Applause, honors and material reward for his work fell to Gluck's lot in richer measure than to any musician of his time. On the other hand he endured all those affronts seldom spared the pioneer artist who is true to his convictions. It must have grieved him especially to encounter only ill-will and crude misconception from the majority of his countrymen. Nearly all North Germany refused to recognize his works, following the example of Berlin, which, thanks to Frederick the Great, had now achieved a leading position in artistic and scientific matters. Frederick the Great himself saw in the Dresden kapellmeister, Hasse, the foremost representative of the opera, and asserted that Gluck knew nothing of singing and understood nothing of great operatic style. His sister, Princess Amelia, who had made a thorough study of composition under Kirnberger, upon becoming familiar with the "Iphigénie in Aulis" sent the following verdict to her teacher: "Herr Gluck, according to my opinion, will never rank as a skilled composer. In the first place, he has no inventive faculty, secondly his melody is miserable, and thirdly there is no accent, no expression, everything has a tiresome sameness.
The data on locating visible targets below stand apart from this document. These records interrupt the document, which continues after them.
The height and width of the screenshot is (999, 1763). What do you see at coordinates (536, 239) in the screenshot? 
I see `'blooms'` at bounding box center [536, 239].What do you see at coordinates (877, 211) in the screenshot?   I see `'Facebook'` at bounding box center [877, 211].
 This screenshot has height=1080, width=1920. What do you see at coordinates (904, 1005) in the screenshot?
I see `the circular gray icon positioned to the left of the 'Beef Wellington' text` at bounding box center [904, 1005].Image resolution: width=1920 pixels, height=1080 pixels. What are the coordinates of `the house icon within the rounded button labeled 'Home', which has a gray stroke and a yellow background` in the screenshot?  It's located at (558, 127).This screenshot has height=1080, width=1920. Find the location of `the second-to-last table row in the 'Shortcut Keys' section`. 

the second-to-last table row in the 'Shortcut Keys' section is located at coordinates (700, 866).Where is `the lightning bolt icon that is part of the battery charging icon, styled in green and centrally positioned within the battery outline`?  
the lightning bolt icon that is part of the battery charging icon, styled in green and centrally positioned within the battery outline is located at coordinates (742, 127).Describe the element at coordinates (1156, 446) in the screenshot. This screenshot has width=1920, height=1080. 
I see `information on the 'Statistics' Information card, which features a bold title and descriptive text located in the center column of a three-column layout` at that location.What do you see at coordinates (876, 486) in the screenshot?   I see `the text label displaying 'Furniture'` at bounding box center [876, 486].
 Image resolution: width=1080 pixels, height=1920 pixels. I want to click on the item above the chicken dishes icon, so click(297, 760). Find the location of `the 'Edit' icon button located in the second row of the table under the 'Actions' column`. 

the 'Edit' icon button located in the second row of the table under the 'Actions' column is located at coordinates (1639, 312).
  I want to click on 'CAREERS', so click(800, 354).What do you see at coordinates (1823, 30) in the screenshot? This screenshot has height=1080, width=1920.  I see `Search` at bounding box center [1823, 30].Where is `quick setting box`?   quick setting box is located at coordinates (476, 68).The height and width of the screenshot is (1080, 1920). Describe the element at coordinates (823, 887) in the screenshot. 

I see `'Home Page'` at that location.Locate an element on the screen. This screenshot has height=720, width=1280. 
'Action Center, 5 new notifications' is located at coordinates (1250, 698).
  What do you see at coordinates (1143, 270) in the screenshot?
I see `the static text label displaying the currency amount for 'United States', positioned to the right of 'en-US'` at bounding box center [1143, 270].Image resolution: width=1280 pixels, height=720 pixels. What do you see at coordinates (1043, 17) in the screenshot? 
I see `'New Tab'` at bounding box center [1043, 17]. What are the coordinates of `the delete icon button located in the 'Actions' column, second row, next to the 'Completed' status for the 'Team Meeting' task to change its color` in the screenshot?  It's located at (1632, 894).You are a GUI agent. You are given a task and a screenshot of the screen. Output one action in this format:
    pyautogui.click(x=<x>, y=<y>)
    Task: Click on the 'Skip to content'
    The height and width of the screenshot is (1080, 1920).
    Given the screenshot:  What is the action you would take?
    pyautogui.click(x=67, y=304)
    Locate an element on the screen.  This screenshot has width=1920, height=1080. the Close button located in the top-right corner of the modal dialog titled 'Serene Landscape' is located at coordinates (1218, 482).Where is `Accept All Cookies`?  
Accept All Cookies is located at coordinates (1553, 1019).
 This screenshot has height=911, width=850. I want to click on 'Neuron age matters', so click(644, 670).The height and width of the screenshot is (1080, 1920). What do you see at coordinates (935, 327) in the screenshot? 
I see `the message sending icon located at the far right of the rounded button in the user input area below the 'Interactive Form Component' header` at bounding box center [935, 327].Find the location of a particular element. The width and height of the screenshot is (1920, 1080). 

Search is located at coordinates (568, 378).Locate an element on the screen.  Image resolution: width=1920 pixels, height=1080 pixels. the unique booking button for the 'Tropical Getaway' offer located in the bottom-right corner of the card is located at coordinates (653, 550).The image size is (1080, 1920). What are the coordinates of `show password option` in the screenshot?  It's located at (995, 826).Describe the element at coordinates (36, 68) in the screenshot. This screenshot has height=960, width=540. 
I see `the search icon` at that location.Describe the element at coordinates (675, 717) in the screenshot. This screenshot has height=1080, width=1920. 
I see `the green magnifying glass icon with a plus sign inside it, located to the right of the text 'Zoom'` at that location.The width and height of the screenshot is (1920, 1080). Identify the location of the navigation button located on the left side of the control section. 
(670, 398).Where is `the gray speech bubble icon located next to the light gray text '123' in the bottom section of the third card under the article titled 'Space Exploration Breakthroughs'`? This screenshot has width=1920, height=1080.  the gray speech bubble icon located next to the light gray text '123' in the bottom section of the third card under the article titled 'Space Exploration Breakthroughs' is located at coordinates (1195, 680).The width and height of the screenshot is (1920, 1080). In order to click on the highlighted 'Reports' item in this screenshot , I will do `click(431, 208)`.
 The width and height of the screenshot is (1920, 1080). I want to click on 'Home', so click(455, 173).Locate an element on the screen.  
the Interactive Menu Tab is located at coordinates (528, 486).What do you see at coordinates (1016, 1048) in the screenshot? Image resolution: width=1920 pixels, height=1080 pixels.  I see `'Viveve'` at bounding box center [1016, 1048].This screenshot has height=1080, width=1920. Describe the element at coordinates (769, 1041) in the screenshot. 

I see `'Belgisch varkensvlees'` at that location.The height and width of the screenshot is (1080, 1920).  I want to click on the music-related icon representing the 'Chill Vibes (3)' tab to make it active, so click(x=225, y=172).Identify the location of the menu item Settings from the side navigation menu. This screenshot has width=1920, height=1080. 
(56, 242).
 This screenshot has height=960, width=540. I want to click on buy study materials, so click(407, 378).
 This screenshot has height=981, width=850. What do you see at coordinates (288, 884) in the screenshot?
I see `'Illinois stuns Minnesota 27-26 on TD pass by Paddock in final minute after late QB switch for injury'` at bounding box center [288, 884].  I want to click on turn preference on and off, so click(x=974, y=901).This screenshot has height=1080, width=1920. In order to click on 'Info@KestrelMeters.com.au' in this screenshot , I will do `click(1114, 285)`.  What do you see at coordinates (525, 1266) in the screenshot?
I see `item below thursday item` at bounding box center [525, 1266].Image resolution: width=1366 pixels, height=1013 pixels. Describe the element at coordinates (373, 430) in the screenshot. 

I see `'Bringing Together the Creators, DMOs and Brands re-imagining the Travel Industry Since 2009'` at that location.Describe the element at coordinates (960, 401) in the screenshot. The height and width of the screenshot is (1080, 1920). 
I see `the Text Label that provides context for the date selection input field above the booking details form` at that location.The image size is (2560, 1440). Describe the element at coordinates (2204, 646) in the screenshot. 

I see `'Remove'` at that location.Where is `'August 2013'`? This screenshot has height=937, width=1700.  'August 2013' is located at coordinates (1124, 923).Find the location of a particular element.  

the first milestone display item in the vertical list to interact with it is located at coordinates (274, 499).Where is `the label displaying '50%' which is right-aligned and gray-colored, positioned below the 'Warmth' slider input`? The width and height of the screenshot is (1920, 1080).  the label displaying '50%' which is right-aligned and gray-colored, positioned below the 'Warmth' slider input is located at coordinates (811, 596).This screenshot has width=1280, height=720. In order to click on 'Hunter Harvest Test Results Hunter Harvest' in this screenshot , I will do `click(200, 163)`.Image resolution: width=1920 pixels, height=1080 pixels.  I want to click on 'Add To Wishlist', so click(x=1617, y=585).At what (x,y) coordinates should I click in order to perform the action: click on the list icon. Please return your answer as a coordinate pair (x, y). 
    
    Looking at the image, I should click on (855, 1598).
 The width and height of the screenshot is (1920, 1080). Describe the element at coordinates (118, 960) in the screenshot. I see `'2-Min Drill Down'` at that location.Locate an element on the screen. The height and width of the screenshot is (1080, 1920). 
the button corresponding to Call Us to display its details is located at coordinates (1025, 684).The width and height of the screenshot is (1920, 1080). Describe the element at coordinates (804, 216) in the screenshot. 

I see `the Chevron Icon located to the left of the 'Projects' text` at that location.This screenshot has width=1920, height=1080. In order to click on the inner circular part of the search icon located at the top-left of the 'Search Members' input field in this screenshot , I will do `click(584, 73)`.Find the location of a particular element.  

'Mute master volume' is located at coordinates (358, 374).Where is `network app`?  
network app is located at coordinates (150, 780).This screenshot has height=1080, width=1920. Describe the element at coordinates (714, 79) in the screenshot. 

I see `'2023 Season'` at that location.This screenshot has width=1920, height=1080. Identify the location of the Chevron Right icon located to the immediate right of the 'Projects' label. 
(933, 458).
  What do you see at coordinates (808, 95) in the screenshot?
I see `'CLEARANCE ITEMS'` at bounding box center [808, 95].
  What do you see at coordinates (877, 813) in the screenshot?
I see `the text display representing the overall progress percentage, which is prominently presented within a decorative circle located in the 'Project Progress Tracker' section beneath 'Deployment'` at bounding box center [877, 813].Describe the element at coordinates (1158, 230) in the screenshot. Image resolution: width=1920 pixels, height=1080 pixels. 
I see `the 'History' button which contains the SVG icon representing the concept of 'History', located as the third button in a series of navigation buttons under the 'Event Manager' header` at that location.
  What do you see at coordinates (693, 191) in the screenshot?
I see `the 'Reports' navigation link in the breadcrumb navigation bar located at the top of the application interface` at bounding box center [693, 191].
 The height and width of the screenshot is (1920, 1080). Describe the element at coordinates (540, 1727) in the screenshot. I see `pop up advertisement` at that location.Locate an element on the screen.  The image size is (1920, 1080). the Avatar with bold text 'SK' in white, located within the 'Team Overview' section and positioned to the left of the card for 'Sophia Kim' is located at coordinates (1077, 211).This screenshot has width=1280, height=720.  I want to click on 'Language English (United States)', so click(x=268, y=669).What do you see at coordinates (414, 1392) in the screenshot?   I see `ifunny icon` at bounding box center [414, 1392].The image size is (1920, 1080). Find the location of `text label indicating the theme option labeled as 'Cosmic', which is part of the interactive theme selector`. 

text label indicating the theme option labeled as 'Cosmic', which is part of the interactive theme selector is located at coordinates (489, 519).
Finally and in general the whole opera is very poor, but it is the latest craze and has numerous supporters."
Professor Forkel, one of the first musical authorities of North Germany, pronounced an even harsher and more unjust judgment on the master. As late as 1778, when the latter was about to attain the highest point of his activity with the "Iphigénie in Tauris," Forkel published in his "Critical Musical Library" a criticism of 157 pages on the works of Gluck, in which he exerted all his energy and made use of all his musical knowledge in order to prove their worthlessness. The professor took special exception to the passage in the preface to "Alceste" in which Gluck says he was trying to attain to a noble simplicity. "What the Chevalier is pleased to call 'noble simplicity,'" says Forkel, "is, in our opinion, nothing more than a miserable, empty, or, to speak more clearly, an ignoble stupidity arising from a lack of skill and knowledge; it is like the stupid simplicity of common people compared with the noble simplicity in the conduct and conversation of those of culture and refinement. In the one case all is awkward, faulty and defective, in the other graceful, true and perfect. In short, Gluck's kind of noble simplicity resembles the style of our bar-room artists, which has simplicity enough, it is true, but, at the same time, much that is repulsive."